** READING PASSAGE **
——

The zip file gives you a folder, and in there you find a *.jar file. You can just double-click on that to launch it. If you unpacked the archive, it will have loaded "rom.bin" which is a copy of EhBASIC. Otherwise, if you ran directly from the zip file, the 6502 memory will be empty, and you can load something using the File menu.

Hope this helps. (There's a copy of the source in the enclosed, although the license doesn't require it)

Cheers
Ed

Hi Ed,

That helps a lot and SyMon is now up-n'-runnin'. Can't thank you enough. However, I'm incredibly embarrassed to realize that I used to be an ace 6502 programmer and I've squandered these last 30 years without keeping up on any kind of programming, except for some PIC microcontroller programming spanning the last several years.

I tried to set up a Linux machine about seventeen years ago (RedHat, I think) and I was simply overwhelmed by the "operating system by comittee" approach. There were literally hundreds of files that you had to work through for even the most basic of information and I finally gave up.

——

** EXERCISE DATA **
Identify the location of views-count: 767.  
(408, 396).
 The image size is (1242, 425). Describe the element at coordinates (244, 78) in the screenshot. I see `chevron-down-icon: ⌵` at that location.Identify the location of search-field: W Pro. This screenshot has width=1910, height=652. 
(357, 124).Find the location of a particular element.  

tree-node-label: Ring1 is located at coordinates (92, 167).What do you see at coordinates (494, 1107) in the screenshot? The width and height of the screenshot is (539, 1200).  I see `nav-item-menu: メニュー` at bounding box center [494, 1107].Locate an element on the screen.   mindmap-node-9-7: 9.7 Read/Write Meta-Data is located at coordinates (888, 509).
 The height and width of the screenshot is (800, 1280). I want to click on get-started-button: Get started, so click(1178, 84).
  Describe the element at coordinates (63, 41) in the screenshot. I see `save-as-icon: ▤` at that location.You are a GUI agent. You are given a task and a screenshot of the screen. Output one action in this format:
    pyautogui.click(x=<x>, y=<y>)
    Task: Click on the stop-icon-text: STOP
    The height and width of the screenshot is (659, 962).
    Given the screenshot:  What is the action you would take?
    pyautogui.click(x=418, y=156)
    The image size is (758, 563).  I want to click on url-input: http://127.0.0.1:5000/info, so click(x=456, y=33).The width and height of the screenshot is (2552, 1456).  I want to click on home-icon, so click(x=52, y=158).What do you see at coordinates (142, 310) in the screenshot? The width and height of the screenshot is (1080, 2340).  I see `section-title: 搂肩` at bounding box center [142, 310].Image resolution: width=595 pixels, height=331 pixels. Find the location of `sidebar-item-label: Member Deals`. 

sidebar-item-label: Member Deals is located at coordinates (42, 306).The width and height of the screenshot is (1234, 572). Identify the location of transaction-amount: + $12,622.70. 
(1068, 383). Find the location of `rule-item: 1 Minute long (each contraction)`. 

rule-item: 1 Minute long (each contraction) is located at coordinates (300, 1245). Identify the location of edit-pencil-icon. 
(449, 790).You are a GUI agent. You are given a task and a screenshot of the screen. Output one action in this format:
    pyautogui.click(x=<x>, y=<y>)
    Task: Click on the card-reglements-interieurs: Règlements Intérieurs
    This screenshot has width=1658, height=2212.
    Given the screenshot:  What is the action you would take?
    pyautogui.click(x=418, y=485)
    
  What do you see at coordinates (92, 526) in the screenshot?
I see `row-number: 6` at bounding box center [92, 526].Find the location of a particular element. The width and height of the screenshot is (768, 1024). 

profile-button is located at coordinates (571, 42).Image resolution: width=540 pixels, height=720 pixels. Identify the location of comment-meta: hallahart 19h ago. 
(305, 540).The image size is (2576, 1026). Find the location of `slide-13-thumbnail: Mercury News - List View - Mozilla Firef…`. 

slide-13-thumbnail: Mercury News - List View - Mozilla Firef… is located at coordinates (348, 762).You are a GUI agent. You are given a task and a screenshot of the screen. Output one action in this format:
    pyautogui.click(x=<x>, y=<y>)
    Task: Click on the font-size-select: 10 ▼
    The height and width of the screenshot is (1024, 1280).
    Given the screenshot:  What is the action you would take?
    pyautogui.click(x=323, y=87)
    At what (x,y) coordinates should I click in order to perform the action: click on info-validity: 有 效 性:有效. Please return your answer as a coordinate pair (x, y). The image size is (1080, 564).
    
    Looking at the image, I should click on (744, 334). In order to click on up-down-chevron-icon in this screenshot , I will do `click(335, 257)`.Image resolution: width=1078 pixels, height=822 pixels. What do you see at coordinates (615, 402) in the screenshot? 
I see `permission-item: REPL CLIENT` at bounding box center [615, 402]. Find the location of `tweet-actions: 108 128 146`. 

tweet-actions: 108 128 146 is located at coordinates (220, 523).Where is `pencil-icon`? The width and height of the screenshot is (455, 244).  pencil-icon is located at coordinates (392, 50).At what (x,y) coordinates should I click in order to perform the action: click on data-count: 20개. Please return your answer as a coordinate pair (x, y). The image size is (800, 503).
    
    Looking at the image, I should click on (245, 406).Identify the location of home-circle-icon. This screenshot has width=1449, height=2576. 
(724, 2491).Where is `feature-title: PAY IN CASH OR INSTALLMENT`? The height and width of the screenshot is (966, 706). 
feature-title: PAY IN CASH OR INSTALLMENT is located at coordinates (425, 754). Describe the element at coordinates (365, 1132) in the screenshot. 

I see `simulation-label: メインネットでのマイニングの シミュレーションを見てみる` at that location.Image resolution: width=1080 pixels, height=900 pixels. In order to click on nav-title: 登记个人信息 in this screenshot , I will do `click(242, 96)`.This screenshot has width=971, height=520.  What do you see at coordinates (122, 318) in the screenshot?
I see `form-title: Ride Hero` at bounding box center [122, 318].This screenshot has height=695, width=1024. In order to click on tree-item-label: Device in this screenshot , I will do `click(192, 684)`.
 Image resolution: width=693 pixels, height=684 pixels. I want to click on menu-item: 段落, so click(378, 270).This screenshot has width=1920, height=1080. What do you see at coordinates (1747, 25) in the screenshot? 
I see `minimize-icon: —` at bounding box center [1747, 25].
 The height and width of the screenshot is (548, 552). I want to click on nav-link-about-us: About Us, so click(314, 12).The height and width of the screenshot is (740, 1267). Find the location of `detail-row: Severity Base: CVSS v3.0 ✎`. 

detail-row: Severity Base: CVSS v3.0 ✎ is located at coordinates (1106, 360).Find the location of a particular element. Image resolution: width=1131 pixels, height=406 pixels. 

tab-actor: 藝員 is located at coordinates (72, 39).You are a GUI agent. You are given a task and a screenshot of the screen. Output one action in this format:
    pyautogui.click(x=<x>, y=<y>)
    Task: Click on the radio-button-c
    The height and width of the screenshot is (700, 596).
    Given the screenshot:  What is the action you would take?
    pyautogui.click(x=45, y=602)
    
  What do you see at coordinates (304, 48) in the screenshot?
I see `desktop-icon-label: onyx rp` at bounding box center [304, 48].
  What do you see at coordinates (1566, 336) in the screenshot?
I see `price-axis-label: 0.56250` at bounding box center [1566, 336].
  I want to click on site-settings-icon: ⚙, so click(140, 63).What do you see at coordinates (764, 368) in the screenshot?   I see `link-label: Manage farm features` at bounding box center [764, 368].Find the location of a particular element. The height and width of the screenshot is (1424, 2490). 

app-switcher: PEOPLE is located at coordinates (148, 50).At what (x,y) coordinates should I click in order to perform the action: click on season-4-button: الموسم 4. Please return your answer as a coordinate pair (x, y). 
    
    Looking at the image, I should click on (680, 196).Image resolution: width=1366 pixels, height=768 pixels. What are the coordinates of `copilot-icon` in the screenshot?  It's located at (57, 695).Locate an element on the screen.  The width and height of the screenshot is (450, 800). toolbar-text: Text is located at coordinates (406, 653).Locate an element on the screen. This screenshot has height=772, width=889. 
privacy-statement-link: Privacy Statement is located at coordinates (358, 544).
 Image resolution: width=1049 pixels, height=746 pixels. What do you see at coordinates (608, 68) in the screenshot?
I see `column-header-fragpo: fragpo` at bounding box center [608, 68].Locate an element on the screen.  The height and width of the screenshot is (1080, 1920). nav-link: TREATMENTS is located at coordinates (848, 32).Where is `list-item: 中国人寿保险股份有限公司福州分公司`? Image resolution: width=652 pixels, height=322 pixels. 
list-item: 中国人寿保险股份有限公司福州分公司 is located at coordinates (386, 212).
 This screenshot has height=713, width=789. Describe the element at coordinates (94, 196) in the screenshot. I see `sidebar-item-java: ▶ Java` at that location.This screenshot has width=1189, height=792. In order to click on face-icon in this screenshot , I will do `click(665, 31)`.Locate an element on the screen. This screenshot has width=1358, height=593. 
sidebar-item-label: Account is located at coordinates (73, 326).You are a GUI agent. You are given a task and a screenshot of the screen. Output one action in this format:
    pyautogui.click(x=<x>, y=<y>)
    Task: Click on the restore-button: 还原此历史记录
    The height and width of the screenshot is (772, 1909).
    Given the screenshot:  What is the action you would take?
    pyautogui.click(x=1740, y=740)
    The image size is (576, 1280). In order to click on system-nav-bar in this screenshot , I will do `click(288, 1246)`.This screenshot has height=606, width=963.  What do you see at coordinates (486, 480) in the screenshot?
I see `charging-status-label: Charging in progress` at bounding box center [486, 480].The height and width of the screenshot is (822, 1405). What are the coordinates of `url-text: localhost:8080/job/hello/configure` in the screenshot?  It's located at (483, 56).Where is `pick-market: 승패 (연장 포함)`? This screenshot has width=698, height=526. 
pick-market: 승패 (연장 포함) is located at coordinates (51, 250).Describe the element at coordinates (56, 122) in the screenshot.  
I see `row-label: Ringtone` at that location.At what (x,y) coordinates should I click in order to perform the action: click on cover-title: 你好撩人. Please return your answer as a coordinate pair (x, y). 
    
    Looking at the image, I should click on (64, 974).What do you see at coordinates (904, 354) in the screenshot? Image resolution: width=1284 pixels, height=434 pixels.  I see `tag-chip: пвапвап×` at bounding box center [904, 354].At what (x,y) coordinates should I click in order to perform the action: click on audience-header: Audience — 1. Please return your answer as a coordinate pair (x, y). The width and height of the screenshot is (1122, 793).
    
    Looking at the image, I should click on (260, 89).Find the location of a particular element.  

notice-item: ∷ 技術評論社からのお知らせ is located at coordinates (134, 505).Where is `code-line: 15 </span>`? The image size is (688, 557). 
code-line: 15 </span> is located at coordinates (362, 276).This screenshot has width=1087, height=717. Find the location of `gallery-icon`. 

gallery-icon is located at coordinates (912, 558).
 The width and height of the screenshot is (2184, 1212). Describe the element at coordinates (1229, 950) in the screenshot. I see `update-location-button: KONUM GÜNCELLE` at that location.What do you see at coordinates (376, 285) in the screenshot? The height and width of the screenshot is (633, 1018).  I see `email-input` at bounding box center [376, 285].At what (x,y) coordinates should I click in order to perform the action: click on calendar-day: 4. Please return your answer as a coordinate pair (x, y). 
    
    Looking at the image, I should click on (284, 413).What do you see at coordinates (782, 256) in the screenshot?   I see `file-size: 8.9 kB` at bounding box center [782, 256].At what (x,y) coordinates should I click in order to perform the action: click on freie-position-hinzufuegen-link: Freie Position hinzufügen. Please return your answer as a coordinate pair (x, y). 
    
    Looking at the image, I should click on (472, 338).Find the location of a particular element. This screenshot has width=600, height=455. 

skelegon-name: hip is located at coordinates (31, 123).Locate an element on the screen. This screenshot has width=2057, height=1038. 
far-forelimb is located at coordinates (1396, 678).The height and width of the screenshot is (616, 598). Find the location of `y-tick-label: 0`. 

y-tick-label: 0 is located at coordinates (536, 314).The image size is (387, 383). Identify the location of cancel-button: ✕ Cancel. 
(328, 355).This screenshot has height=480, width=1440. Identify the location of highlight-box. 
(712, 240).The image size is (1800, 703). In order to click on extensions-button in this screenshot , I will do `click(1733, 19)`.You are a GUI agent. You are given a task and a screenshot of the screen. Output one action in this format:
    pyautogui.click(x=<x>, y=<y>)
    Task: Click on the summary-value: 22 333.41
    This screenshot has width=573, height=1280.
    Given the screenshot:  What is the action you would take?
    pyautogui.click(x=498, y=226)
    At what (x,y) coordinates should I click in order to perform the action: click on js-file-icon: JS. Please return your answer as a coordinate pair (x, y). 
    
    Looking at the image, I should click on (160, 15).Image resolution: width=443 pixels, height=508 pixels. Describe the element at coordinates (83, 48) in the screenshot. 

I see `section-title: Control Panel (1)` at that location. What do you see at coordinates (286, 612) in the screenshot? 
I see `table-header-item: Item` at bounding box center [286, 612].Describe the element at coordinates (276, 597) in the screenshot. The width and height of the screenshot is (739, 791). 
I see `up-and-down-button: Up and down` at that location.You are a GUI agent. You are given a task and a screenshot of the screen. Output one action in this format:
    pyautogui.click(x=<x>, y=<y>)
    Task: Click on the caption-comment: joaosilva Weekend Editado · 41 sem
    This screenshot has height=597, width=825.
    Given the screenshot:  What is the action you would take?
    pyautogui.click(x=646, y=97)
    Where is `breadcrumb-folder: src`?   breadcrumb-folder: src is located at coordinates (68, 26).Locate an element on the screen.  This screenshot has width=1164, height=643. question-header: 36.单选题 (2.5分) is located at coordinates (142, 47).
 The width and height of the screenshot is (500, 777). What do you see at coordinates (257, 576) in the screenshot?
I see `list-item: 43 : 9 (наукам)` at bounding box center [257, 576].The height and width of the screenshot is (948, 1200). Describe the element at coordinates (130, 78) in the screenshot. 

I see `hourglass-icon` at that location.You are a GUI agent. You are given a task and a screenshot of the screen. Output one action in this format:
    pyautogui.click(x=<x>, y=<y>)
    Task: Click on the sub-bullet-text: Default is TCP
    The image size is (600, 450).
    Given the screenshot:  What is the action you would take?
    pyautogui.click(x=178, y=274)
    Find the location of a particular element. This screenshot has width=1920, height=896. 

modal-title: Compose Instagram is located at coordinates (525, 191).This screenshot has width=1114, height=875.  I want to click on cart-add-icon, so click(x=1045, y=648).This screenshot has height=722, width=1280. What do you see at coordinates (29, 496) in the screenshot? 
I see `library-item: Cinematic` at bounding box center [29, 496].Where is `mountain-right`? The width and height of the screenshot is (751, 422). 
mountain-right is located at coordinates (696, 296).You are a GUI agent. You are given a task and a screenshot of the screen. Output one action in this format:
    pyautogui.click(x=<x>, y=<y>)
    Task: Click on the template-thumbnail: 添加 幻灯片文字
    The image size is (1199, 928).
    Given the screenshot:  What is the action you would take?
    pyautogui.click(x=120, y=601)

——

Answer from the emulator forum posts:
(a) What file is loaded when the program is launched from the unpacked archive?
(b) What kind of programming has the reply's writer done over the last several years?
(c) Which Linux distribution does that writer think they tried about seventeen years ago?
The listing was taken from a separate source and has no connection to the emulator forum posts.

(a) "rom.bin", a copy of EhBASIC.
(b) PIC microcontroller programming.
(c) RedHat.